ABCG5 and ABCG8 gene variations associated with sitosterolemia and platelet dysfunction
Published in Platelets, 2021
Jose María Bastida, Rocío Benito, José Ramón González-Porras, José Rivera
Sitosterolemia (OMIM 210250) is a rare inherited autosomal recessive disorder of lipid metabolism, characterized by increased levels of plasma plant sterols (PS) such as stigmasterol, campesterol, and sitosterol [1,2]. Only around 100 patients with sitosterolemia have been reported so far, but the exact frequency of this disease is still unknown and maybe as high as 1 in 200,000 general population [1]. It is caused by molecular pathology in two genes named adenosine triphosphate-binding cassette (ABC) subfamily G members 5 and 8 (ABCG5 and ABCG8). These genes encode sterolin-1 or ABCG5 (651aa, UniProtKB-Q9H222) and sterolin-2 or ABCG8 (673aa, UniProtKB-Q9H221), respectively, which regulate the network of absorption and excretion of sitosterol and cholesterol [3]. ABCG5 and ABCG8 are ATP-binding cassette (ABC) half-transporters, which form an obligate heterodimer (ABCG5/ABCG8) able to move to the apical surface of cells and then to mediate Mg2+- and ATP-dependent sterol transport across the cell membrane [4,5]. As other members of the ABC transporter family, its structure consists of an extracellular domain (ECD) that is in intimate contact with a compact transmembrane domain (TMD), which consists of six transmembrane helices (TMHs).
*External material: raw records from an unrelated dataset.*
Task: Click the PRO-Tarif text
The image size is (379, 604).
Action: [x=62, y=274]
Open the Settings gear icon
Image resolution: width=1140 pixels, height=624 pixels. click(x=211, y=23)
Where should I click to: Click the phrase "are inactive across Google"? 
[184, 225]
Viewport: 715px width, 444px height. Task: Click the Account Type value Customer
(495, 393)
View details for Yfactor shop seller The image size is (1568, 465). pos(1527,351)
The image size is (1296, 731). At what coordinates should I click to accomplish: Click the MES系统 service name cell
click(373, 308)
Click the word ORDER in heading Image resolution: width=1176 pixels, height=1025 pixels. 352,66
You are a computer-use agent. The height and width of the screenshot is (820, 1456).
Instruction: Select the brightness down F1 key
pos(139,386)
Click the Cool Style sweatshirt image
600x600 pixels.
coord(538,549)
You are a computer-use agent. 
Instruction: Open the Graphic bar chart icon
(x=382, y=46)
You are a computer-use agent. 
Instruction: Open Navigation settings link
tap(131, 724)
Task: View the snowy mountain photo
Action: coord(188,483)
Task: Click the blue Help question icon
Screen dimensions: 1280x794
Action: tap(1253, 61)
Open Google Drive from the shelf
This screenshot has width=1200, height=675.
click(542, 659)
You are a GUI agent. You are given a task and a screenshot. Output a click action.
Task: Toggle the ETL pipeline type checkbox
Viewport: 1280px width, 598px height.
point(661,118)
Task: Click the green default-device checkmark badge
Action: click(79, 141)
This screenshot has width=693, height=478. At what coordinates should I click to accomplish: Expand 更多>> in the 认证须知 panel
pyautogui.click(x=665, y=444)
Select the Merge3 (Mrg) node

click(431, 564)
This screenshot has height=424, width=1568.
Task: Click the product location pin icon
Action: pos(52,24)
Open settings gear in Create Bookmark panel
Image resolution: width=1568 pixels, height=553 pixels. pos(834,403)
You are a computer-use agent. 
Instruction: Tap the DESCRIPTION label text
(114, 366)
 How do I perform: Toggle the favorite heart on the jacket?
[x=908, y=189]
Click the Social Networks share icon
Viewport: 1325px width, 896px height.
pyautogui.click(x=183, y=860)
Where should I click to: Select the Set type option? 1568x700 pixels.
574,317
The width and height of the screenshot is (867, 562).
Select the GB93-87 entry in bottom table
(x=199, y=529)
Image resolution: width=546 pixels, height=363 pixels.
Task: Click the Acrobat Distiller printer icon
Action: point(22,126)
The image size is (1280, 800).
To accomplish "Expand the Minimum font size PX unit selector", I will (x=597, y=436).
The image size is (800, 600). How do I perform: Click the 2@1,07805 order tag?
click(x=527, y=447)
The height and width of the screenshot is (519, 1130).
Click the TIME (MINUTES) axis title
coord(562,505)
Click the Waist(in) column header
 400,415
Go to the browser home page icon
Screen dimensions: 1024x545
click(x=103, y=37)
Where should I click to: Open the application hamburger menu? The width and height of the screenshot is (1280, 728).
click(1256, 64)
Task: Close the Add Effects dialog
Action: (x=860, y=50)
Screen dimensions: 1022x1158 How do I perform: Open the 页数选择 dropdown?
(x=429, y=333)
The nucleotide-binding domain (NBD) is located N-terminal from the TMD and maintains a tightly closed dimer. At each NBDs, the ABC cassette and the TMD are in close proximity to a triple-helical bundle that consists of the connecting helix (CnH), the coupling helix (CpH) and the E-helix. The conserved Q-loop of ABC proteins is also located in this region. The triple-helical bundle may, therefore, serve as an immediate interface between TMD and NBD. The TMD polar relay is a cluster of polar amino acids located in the transmembrane segments and on the triple-helical bundles [5]. Despite the molecular mechanism by which ABCG5/ABCG8 effluxes sterol from plasma membranes remains to be elucidated, functional abnormalities in these proteins lead to the hyperabsorption and accumulation of PS in plasma [1–5].